_Work to do_
Update the records from the start through the line containing "tap(380, 32)", inclusive, by replacing "toolbar" with "ribbon" and leaving everything else unchanged. Give only those lines.

Start

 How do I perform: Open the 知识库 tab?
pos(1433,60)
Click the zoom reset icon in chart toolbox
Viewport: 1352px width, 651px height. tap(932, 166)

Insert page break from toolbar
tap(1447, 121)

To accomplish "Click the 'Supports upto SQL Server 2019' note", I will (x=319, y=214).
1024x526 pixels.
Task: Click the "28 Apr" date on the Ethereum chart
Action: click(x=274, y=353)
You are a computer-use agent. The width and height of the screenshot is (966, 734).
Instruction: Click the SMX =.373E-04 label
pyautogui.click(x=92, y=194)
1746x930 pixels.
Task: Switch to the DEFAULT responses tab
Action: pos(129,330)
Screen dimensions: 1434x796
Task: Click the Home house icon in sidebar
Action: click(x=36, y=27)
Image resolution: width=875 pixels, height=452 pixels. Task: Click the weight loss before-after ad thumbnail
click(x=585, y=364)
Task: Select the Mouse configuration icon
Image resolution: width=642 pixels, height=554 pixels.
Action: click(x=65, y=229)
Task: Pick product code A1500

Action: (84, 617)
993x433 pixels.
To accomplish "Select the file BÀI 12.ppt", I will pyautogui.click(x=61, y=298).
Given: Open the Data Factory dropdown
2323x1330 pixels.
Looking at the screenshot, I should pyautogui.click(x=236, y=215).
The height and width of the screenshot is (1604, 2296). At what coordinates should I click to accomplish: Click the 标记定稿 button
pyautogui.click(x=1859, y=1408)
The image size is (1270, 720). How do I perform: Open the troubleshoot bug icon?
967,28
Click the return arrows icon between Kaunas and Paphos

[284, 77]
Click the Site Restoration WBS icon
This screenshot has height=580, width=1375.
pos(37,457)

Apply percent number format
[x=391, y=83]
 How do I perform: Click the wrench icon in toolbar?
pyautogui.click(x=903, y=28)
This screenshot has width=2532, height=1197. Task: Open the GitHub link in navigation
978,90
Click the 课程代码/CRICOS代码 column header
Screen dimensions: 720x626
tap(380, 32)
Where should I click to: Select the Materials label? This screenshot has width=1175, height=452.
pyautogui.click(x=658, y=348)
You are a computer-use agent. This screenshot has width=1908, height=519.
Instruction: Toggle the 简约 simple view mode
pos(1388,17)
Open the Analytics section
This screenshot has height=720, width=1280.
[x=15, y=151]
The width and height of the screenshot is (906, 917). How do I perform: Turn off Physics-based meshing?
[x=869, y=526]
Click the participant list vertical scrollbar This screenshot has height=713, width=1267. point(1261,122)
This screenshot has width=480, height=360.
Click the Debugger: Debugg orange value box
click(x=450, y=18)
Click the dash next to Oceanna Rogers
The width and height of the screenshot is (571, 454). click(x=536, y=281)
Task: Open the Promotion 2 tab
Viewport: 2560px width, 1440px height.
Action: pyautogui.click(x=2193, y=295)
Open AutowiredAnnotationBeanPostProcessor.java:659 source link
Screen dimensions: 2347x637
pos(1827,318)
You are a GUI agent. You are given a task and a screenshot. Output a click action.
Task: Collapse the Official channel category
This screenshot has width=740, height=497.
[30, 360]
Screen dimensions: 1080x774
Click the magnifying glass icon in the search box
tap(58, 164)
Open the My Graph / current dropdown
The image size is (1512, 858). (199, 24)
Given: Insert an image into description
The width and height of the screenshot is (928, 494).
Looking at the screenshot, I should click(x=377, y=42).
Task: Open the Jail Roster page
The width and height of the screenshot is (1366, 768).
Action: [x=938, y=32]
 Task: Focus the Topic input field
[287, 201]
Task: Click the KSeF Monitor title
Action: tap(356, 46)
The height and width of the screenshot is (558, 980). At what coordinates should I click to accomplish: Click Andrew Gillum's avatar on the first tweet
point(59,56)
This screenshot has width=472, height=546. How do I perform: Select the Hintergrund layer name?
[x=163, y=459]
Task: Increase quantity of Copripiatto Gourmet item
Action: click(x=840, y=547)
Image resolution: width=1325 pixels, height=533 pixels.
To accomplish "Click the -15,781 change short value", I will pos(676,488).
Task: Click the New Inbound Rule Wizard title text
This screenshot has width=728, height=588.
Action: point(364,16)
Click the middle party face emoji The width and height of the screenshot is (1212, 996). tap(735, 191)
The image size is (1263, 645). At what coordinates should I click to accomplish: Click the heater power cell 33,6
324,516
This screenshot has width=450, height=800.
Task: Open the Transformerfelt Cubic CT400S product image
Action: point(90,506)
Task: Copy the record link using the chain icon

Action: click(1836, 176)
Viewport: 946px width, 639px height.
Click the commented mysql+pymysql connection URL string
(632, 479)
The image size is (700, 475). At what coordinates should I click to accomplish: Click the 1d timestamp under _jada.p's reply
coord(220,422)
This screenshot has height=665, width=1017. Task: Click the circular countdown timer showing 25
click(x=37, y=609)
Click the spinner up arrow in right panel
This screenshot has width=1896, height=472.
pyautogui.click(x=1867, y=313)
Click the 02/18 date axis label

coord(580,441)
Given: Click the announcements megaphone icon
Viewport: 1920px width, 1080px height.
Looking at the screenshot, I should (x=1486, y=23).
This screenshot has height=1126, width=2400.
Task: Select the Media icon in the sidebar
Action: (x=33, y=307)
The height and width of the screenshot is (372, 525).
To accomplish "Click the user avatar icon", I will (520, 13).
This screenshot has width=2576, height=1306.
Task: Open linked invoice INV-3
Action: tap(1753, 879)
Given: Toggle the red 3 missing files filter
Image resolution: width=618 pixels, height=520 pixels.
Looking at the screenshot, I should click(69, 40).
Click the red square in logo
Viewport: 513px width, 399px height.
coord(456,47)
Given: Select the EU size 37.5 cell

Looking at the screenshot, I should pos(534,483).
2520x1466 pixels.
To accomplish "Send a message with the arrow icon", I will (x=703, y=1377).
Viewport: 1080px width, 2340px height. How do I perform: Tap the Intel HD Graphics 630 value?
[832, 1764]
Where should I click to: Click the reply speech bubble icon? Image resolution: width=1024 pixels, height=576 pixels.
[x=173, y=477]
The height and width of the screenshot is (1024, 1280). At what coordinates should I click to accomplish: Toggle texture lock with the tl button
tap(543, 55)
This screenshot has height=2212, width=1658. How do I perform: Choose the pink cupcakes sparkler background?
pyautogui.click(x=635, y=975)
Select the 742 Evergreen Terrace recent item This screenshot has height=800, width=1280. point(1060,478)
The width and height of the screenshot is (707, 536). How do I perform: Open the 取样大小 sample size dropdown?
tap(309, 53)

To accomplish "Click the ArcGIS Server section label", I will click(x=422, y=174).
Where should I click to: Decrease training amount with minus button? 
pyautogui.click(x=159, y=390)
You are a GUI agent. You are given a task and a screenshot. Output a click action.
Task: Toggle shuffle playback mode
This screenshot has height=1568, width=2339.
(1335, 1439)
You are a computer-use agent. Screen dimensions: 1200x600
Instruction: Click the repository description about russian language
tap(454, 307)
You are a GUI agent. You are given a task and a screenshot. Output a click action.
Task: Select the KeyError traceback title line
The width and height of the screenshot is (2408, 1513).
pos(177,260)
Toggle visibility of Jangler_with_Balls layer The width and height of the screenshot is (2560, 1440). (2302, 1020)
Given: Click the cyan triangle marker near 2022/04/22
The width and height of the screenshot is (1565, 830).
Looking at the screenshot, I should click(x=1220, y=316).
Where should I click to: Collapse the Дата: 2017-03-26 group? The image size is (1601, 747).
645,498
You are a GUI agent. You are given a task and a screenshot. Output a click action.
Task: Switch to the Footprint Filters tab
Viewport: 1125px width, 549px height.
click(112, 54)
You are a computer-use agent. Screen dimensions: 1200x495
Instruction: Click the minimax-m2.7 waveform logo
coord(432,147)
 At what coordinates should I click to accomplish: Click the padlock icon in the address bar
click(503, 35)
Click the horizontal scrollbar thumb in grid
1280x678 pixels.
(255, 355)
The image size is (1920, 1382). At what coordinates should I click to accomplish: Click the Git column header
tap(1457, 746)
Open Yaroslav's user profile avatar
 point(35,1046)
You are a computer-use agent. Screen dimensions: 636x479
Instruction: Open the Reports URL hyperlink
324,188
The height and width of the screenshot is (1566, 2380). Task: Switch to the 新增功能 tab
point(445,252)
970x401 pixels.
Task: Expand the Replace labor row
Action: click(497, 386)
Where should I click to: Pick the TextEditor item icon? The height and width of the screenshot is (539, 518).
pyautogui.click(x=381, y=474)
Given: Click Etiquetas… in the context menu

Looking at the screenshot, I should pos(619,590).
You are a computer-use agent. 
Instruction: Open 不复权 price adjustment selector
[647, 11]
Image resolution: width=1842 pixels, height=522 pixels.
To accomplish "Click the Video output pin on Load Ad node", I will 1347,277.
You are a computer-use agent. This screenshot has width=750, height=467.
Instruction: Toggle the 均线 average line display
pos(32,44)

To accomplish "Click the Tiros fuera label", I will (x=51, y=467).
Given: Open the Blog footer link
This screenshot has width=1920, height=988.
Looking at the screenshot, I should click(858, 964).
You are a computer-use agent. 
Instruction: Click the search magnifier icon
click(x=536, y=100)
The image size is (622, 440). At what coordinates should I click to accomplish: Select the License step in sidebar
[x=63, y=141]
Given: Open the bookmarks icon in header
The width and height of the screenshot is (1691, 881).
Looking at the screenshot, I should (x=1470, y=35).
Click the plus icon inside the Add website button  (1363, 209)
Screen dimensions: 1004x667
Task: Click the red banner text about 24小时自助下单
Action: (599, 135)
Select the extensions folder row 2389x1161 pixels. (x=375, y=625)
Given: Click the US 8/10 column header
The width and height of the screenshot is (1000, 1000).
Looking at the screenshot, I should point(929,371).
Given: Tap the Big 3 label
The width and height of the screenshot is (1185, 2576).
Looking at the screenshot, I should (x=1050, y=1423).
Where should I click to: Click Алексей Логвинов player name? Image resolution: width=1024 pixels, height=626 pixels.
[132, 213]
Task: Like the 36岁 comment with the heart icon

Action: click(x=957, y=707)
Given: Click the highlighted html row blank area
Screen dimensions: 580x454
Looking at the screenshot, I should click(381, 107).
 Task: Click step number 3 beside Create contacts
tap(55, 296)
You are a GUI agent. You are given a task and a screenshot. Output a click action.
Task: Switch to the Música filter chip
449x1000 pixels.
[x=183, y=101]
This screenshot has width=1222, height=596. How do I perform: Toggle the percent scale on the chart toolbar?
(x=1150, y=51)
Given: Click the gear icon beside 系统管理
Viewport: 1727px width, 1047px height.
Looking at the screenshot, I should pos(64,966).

End

_Answer_
 How do I perform: Open the 知识库 tab?
pos(1433,60)
Click the zoom reset icon in chart toolbox
Viewport: 1352px width, 651px height. tap(932, 166)

Insert page break from ribbon
tap(1447, 121)

To accomplish "Click the 'Supports upto SQL Server 2019' note", I will (x=319, y=214).
1024x526 pixels.
Task: Click the "28 Apr" date on the Ethereum chart
Action: click(x=274, y=353)
You are a computer-use agent. The width and height of the screenshot is (966, 734).
Instruction: Click the SMX =.373E-04 label
pyautogui.click(x=92, y=194)
1746x930 pixels.
Task: Switch to the DEFAULT responses tab
Action: pos(129,330)
Screen dimensions: 1434x796
Task: Click the Home house icon in sidebar
Action: click(x=36, y=27)
Image resolution: width=875 pixels, height=452 pixels. Task: Click the weight loss before-after ad thumbnail
click(x=585, y=364)
Task: Select the Mouse configuration icon
Image resolution: width=642 pixels, height=554 pixels.
Action: click(x=65, y=229)
Task: Pick product code A1500

Action: (84, 617)
993x433 pixels.
To accomplish "Select the file BÀI 12.ppt", I will pyautogui.click(x=61, y=298).
Given: Open the Data Factory dropdown
2323x1330 pixels.
Looking at the screenshot, I should pyautogui.click(x=236, y=215).
The height and width of the screenshot is (1604, 2296). At what coordinates should I click to accomplish: Click the 标记定稿 button
pyautogui.click(x=1859, y=1408)
The image size is (1270, 720). How do I perform: Open the troubleshoot bug icon?
967,28
Click the return arrows icon between Kaunas and Paphos

[284, 77]
Click the Site Restoration WBS icon
This screenshot has height=580, width=1375.
pos(37,457)

Apply percent number format
[x=391, y=83]
 How do I perform: Click the wrench icon in ribbon?
pyautogui.click(x=903, y=28)
This screenshot has width=2532, height=1197. Task: Open the GitHub link in navigation
978,90
Click the 课程代码/CRICOS代码 column header
Screen dimensions: 720x626
tap(380, 32)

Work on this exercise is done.